Source passage:
--- START ---

By: Nicholas Ventrone, Community Engagement Director
As you may already know, single-use plastic bags that most people use to haul groceries from the supermarket or convenience store is now outlawed statewide here in the Golden State starting next summer. Governor Jerry Brown signed SB-270 on September 30, 2014. The "Solid waste: Single-use Carryout Bags" bill was authored by Senator Alex Padilla who represents the San Fernando Valley area.
The debate over SB-270 has been intense and none of us should dismiss or ignore any valid and straight argument or fact-based point presented from either side. I do agree that there are both benefits and problems in this new law and additional policy changes need to take place at the state level to offset any negative consequences to the state's economy caused by SB-270. Plus, the awful 10 cent minimum fee rule for paper bags is a disgrace to the market economy.
Based on what I read about the law and hearing the arguments from both sides, I will argue that not having light-weight littered plastic grocery bags flying into the Santa Ana River would be a good thing. Plus, places like Costco have clearly shown that there are very efficient ways to move groceries and large volumes of products all without the plastic. Trust me. We will still be able to get our groceries back home and pick up after the dog. Humans have long survived without plastic bags.

--- END ---

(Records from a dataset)
--- START ---

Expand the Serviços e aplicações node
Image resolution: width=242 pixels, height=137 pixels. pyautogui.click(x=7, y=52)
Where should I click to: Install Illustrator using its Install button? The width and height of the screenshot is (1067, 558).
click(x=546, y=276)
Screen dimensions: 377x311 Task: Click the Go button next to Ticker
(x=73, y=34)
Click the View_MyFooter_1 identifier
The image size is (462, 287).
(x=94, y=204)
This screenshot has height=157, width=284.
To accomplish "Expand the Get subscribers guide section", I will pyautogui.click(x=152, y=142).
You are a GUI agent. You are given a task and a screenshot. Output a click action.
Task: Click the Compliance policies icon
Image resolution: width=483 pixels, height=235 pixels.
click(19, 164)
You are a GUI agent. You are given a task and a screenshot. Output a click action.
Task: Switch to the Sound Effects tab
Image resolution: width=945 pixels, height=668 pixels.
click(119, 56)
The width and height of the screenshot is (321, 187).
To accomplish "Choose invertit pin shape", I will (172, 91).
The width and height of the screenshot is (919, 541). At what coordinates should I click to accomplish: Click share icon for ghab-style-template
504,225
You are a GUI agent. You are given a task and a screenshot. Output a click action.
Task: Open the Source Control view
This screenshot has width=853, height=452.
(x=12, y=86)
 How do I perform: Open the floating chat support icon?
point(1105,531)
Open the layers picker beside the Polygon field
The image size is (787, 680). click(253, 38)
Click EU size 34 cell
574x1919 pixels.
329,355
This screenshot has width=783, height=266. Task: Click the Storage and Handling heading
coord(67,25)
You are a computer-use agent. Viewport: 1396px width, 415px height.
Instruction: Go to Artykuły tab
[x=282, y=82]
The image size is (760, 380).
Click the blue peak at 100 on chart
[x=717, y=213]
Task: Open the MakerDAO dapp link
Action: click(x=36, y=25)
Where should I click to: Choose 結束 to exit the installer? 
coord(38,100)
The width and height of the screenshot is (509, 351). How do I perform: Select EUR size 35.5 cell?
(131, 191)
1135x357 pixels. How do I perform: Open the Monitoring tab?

--- END ---

Required tasks:
a - According to the passage on the plastic bag ban, who authored SB-270?
b - In the passage on the plastic bag ban, change "intense" to "heated" and write out everything from "The debate over" down to "the market economy.".

Solutions for each task:
a - Senator Alex Padilla authored SB-270.

b -
The debate over SB-270 has been heated and none of us should dismiss or ignore any valid and straight argument or fact-based point presented from either side. I do agree that there are both benefits and problems in this new law and additional policy changes need to take place at the state level to offset any negative consequences to the state's economy caused by SB-270. Plus, the awful 10 cent minimum fee rule for paper bags is a disgrace to the market economy.